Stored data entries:
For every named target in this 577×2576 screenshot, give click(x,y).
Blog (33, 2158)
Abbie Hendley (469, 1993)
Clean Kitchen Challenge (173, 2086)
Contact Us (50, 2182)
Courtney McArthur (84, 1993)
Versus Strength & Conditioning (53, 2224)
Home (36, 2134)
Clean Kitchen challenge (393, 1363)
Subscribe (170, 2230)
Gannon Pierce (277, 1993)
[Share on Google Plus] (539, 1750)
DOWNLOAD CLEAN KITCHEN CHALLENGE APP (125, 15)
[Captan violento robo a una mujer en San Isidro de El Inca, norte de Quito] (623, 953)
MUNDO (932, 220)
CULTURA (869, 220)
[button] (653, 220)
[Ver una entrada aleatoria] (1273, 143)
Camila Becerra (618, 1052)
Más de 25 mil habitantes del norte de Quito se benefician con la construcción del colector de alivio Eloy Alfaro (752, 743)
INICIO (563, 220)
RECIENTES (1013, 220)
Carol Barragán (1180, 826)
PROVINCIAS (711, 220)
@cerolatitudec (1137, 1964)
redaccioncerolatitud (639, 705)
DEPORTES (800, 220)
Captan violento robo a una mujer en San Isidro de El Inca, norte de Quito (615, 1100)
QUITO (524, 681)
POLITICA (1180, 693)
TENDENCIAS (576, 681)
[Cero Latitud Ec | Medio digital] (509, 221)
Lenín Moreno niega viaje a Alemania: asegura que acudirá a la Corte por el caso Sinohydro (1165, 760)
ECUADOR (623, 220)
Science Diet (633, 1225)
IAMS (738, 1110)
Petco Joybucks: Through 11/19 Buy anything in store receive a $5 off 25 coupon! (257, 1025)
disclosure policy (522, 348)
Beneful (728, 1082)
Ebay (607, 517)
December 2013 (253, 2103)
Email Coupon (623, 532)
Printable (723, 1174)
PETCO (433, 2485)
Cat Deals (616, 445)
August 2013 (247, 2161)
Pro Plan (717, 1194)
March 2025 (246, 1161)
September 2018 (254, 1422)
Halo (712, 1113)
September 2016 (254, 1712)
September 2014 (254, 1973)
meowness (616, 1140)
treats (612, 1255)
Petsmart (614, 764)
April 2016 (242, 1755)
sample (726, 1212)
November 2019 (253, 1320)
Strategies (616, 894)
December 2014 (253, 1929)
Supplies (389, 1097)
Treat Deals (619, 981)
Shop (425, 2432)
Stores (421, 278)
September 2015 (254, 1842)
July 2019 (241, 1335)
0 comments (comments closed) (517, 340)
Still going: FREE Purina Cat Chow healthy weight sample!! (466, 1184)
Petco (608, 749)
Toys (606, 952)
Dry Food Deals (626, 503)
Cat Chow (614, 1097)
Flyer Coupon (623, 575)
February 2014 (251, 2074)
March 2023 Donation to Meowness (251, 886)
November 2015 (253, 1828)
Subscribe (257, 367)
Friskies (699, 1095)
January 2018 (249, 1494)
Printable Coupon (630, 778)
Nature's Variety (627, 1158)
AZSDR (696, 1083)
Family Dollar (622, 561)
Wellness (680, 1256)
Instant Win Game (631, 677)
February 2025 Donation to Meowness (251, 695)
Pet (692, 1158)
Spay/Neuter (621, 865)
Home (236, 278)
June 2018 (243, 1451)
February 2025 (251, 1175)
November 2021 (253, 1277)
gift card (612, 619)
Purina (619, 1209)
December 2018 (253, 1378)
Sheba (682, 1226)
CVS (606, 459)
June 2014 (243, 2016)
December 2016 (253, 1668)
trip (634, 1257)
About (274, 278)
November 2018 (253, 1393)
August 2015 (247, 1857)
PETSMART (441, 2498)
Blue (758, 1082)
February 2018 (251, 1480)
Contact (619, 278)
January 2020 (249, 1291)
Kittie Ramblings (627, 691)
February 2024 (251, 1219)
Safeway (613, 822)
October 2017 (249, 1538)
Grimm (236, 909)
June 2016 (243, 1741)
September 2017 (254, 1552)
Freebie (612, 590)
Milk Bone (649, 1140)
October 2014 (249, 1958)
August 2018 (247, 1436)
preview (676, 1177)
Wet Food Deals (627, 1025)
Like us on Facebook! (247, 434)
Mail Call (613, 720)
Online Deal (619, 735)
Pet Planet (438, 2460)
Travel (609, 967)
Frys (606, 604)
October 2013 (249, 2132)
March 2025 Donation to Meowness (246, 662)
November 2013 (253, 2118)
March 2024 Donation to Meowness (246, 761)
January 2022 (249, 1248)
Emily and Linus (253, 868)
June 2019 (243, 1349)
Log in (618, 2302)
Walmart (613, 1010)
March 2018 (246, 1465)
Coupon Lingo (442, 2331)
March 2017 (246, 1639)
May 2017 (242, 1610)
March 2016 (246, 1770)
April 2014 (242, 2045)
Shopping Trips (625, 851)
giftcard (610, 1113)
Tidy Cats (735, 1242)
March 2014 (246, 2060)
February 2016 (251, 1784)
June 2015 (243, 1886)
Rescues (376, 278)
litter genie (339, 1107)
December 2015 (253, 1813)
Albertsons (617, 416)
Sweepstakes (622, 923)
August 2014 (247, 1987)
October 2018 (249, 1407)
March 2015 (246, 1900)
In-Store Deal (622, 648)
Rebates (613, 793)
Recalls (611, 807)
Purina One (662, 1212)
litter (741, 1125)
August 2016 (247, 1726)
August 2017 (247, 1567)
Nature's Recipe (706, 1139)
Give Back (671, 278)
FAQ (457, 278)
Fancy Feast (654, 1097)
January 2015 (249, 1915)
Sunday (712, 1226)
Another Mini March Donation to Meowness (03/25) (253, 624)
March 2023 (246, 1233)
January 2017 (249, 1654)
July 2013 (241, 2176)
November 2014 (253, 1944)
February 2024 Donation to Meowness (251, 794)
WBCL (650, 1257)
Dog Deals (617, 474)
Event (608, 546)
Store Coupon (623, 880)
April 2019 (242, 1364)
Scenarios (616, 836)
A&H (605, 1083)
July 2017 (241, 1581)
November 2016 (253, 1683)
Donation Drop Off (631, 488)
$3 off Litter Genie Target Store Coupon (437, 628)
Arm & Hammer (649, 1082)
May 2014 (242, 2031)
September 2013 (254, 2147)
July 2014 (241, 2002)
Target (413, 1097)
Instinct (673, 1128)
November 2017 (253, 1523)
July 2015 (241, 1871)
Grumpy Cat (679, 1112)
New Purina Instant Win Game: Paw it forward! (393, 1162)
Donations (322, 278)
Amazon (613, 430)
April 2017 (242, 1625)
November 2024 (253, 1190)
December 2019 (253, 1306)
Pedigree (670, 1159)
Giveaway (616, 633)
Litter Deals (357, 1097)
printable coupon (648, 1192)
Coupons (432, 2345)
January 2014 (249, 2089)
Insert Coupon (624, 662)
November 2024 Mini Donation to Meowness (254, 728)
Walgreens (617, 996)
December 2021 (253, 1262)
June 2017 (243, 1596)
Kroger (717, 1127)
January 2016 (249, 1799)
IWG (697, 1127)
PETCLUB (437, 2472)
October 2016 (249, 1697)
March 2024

§ **DIRECTIONS**: Output the data exactly, from the first line through the line that holds "Home (36, 2134)", so that no later line appears.

§ **TASK ANSWER**:
For every named target in this 577×2576 screenshot, give click(x,y).
Blog (33, 2158)
Abbie Hendley (469, 1993)
Clean Kitchen Challenge (173, 2086)
Contact Us (50, 2182)
Courtney McArthur (84, 1993)
Versus Strength & Conditioning (53, 2224)
Home (36, 2134)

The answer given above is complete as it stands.